• EXTRAIT DU DOCUMENT:
══════

Le jeudi 4 mars 2004.

La récente agression de Sébastien Nouchet, entre la vie et la mort après avoir été aspergé d’essence et brûlé vif, parce qu’il était homosexuel, pose avec acuité la nécessité d’une lutte sans concessions contre les préjugés et la violence homophobes. Les associations gaies et lesbiennes, de même qu’Act-up, soulignent à juste titre l’importance de l’éducation dans la lutte contre les préjugés homophobes.

Quant à la récente controverse autour du voile, elle aura au moins servi à dévoiler toute l’hypocrisie de l’institution scolaire, qui, si elle se focalise sur le symbole visible d’oppression sexiste, garde un silence plus que complaisant face aux très nombreuses manifestations quotidiennes et concrètes du sexisme, qu’il s’agisse de violences verbales, psychologiques ou physiques. L’État développe ainsi une vision qui relève bien plus de « l’ordre public » que de la volonté de favoriser l’émancipation des femmes et la lutte contre le sexisme. Ce n’est guère une surprise pour nous qui n’avons jamais vu en l’État un libérateur. Loin de cette mascarade, quelques pistes d’action, basées sur une expérience personnelle et concrète, avec une collègue féministe…

En tant qu’actrices et acteurs éducatifs, nous tentons, dans le cadre de notre pratique professionnelle, à travers les outils syndicaux et pédagogiques, de faire avancer des idées et des pratiques de coopération, et les idées d’égalité politique, économique et sociale.

Sur Lyon, un réseau de lutte contre le sexisme et l’homophobie à l’école tente de se constituer. La diffusion de films (Chaos de Coline Serreau, Fucking Amal de Lukas Moodysson sont des supports intéressants) et l’organisation de débats peuvent être l’occasion de discuter de problématiques aussi variées que la question de la violence domestique, les mariages forcés, la prostitution, la virilité imposée chez les garçons, l’exploitation des femmes dans le travail domestique, la différence de traitement filles/garçons (autour de l’opposition « salopes » et « tombeurs » qui entraîne une répression de la sexualité des filles et leur négation comme sujet) et le caractère transclassiste du sexisme, présent dans tous les milieux sociaux.

══════

(Lignes pour repérer des mots et des éléments)
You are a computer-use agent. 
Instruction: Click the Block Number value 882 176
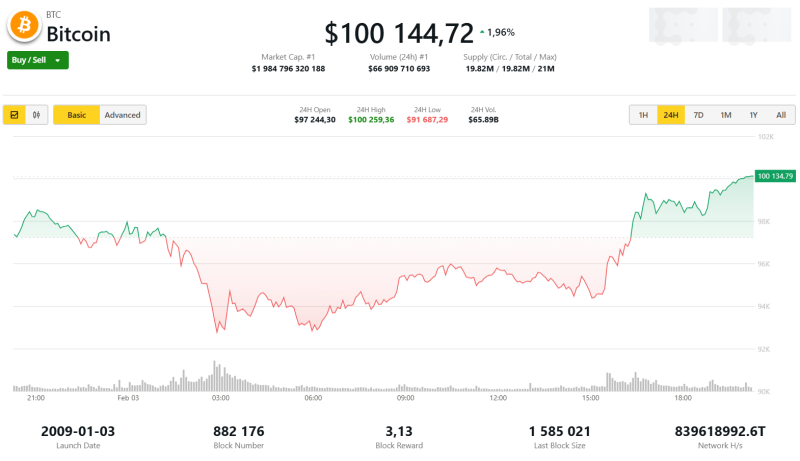(239, 431)
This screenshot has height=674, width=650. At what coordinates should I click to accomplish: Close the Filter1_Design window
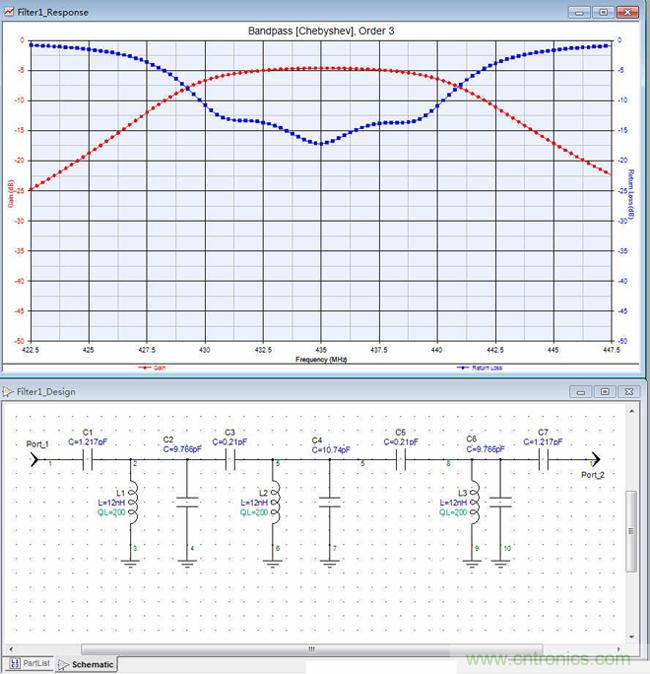point(628,391)
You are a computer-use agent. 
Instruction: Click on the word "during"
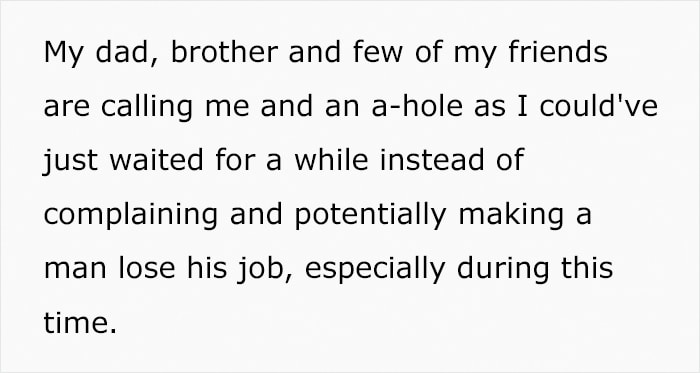[x=503, y=269]
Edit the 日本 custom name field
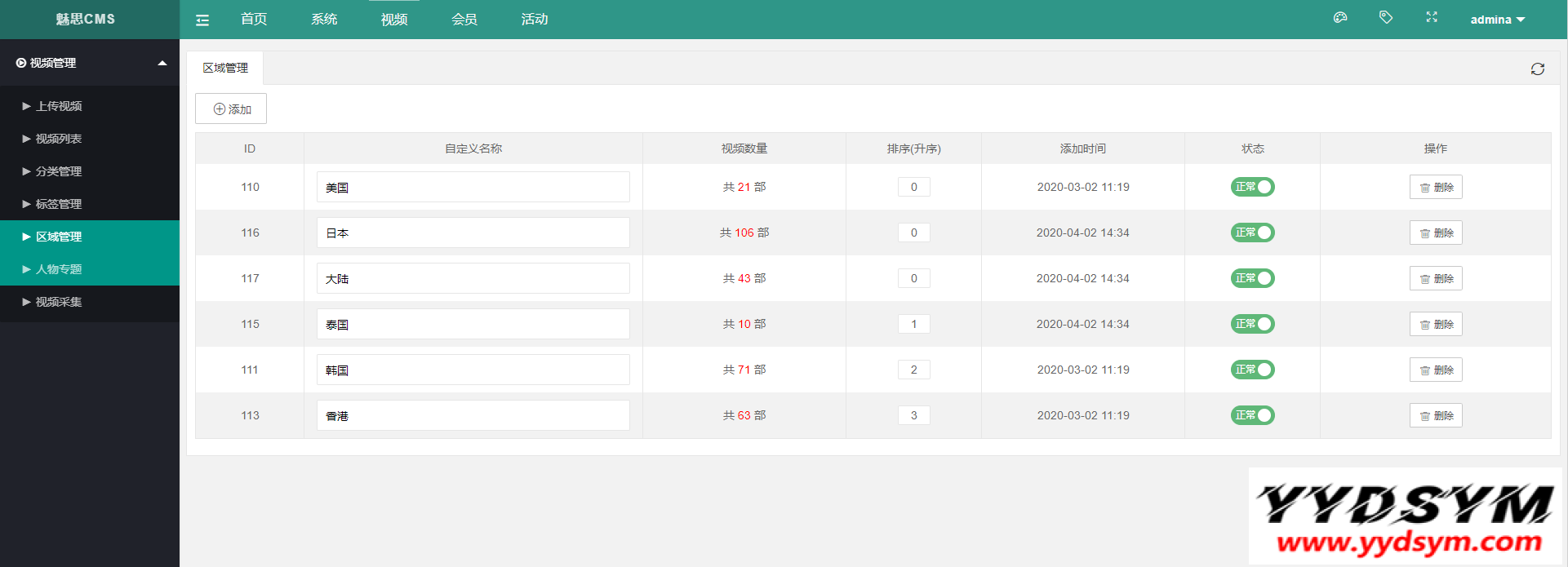 click(473, 233)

══════

• TÂCHE DEMANDÉE:
Pouvez-vous reporter mot pour mot le passage de l'extrait sur le sexisme et l'homophobie à l'école, en commençant par « Le jeudi 4 mars » et en allant jusqu'à « les préjugés homophobes. » ?

• RÉPONSE COMPLÈTE:
Le jeudi 4 mars 2004.

La récente agression de Sébastien Nouchet, entre la vie et la mort après avoir été aspergé d’essence et brûlé vif, parce qu’il était homosexuel, pose avec acuité la nécessité d’une lutte sans concessions contre les préjugés et la violence homophobes. Les associations gaies et lesbiennes, de même qu’Act-up, soulignent à juste titre l’importance de l’éducation dans la lutte contre les préjugés homophobes.